Tarefas a cumprir:
1. Cite literalmente o trecho sobre a poesia, desde "Mateus, delinquente porque" até "logro é vital.", incluindo este último.
2. Dê continuidade ao texto sobre a poesia a partir do ponto em que ele termina.

Trecho:
A PALAVRA QUE QUER(EM) CALAR
Que é isso, Vital (me
indago, de chofre) de indecifrabilidade da poesia como amuleto da página, como
espírito ou demônio do texto, como condição da náusea que o inexplícito (ou
apenas a sugestão lassa) sempre causa ao cidadão leitor comum? (É que a poesia
exige leitor incomum – como as minhas leitoras infiéis – e impõe grave e
extensa responsabilidade a quem lê o poema sob égide da compreensão). O poema
antes serve para nos compreendermos do que para sermos compreendidos.
A poesia desentranha o fora
para moldar o dentro. É como a cópula ou o inocular na veia um veneno (ou na
veia do veneno a vida). Visa ao rapto do sono da usura (das palavras) para
extrair o pesadelo do tributo devido à página (parceira em ato de potencializar
o objeto da poesia, o poema). A mais valia é da imaginação feto e fruto.
Tudo de que fruo do mundo é
o de que a poesia se apropria (de sua ração de espírito), mesmo contra o homem,
se este – em particular, ainda não deu o salto (dialético) do estágio hominídeo
para o sapiens, eticamente alto, humanamente pleno.
Mateus, delinquente porque
desaforava, porque confiscava o excessivo, a demasia, porque podava a
desmesura, porque abocanhava a parte do todo (para comunhão do homem);
diligente coletor, assustava o mercado (de valores banais e uterinos). Os
bursáteis pecados exigiam outro tipo de indulgência. Mateus, em sua exação
imperiosa, com sua maleta de injurias (contra os juros), era antipático e sua
função exonerativa perversa. Engendrando, como Lezama rezava, versículos
perplexos e indecifráveis, no tecido bíblico inconsútil da alma. Mortais para o
ser do ser humano normal (ou médio). Para quem o logro é vital.
O ato crucial de cobrar o
que sobra ou excede (ato mateusítico) é poesia pura, despotencualizando o
espírito de seus gravames adoposos, sobras desumanas e sucumbências, porque
retira do homem o excesso de aspereza (de sua alma tão mortao) ou redundâncias
da vida, ou os excessos goliásicos, vaidadescos, soberbos acúmulos contra si
mesmo. Mas porque a poesia é (seria) algo tão inexplícito (sentidos
hermeneuticamente trancafiados em escrínio de palavras), insisto!? É que a
poesia é anticausal (vem do acaso da alma e não de causa material, logicamente
estabelecida, externa); é uma causa que não gera efeito (ou sucessos
preestabelecidos); não cria mecânica no espírito, não inter-relaciona A com B
prébios. Sego onde não semeio (isto é, apuro o que não cumpro ter) e colho onde
(e o que) não espargi (isto é, o fruto poema não tem messe certa ou azul safra
exata). E acolho o que não previ. O poema é tão intenso que se cumpre em si,
sem a trama ou o trauma humanos – e falhos sonhos alemães.

Dados registrados:
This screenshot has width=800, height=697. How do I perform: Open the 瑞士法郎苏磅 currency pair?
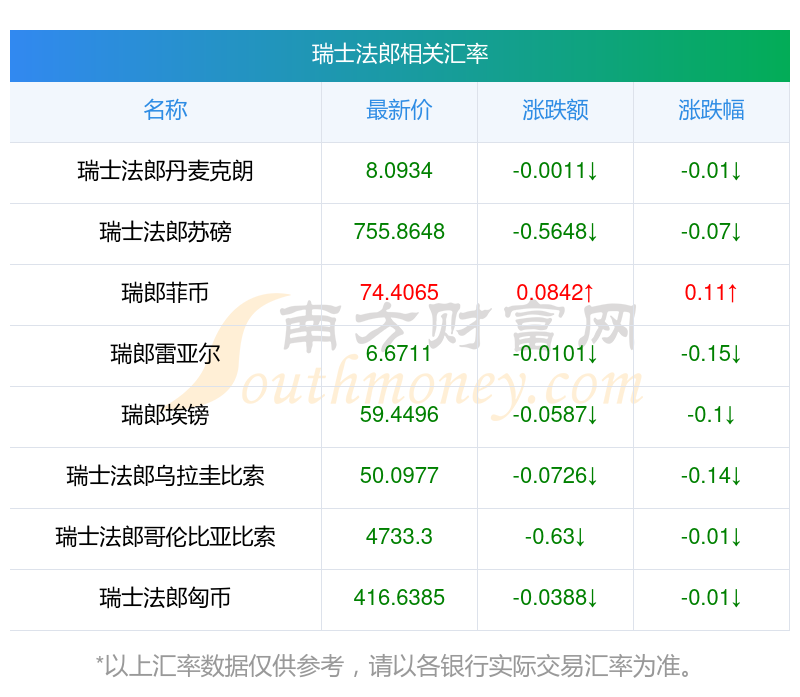pos(165,232)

Respostas por tarefa:
1.
Mateus, delinquente porque
desaforava, porque confiscava o excessivo, a demasia, porque podava a
desmesura, porque abocanhava a parte do todo (para comunhão do homem);
diligente coletor, assustava o mercado (de valores banais e uterinos). Os
bursáteis pecados exigiam outro tipo de indulgência. Mateus, em sua exação
imperiosa, com sua maleta de injurias (contra os juros), era antipático e sua
função exonerativa perversa. Engendrando, como Lezama rezava, versículos
perplexos e indecifráveis, no tecido bíblico inconsútil da alma. Mortais para o
ser do ser humano normal (ou médio). Para quem o logro é vital.

2.
Mesmo se quando todos os
elos da causalidade (mecânica ou não) forem devidamente rompidos pela força
inata da ciência da intuição, em ato dissolvidos desaparecerem, o poema fica,
é, engendra sua gravidade própria, sua órbita épica estabelece, norteia o
percurso lírico, como ser independente de palavra (até mesmo do poeta). Essa
grave gravitação advém do potencial de imaginação que a alma do poeta comporte
e atualize.
Que é isso, Vital, de
indizibilidade da poesia como superstição da págia, coisificação da palavra ou
sua reficação, identificando palavra e coisa? (juro e jurídico).
Isso é o mistério da
poesia. Na frase (prosa) a palavra se gasta (o prosaico é corrosivo) e pode ser
substituída por outra; no poema (ou linha), a palavra nunca se gasta nem se
exaure, antes, adquire mais valor, valia super, torna-se mais palavra do que no
dicionário, na lição excelsa de Cassiano Ricardo. E essa resistência – e
sobrevida da palavra poética – é tão alta que absorve as tenazes tmeses de
Cummings. As magnificantes interpolações de Pound, as supervirtudes reais de
Breton, os objetivos correlatos de Eliot, as maquinações imagéticas de Joyce, e
assim supera dialeticamente as aventuras e vicissitudes da poesia. Desatomatiza
o espírito. Mas, por que a predominância, na poética do século 20, do
hermetyismo, ou o que torna a poesia indizível?
Outros quinhentos.
SETE VERDADES
O poema não precede a quem
produz ou aprende.
O bom poema sugere sua
própria e completa indecifração.
O interprete deve estar
dentro do poema
(o belvedere do
significante mira o significado).
Poema nenhum açoita sentido
prébio, determinado, quantificável.
Um poema não é como água
potável, mas esgoto, certeza de limo, verdade de todo.
O poema é apenas lance do
destino e não algo construído dado do acaso da tábua de palavras lançado que
nenhum azar abole.
(sua função não é pranto de
coração nem turbilhão de emoção rimada com empetaladas palavras já esperadas).
TÁBUA DE DEDICAÇÕES
A minha hipócrita leitora.
À sublime leveza da nudez
feminina a única verdadeira, desde Eva (que faz os homens flutuarem).
À folha ou falha da erva, à
relva tênua, límpida, rala, lúcida, irônica, proibida que atapeta o púbis da
menina.
À longa e grata fascinação
do abismo e do adjetivo.
Ao eterno trabalho do pó.
Ao inútil trabalho dos
lírios.
Ao sopro do barro.
Aos carvalhos proféticos de
Dodona.
Ao éter, pai e vazio.
Ao abismo voraz ímpeto suicida.
Ao vácuo quântico de que
veio o mundo.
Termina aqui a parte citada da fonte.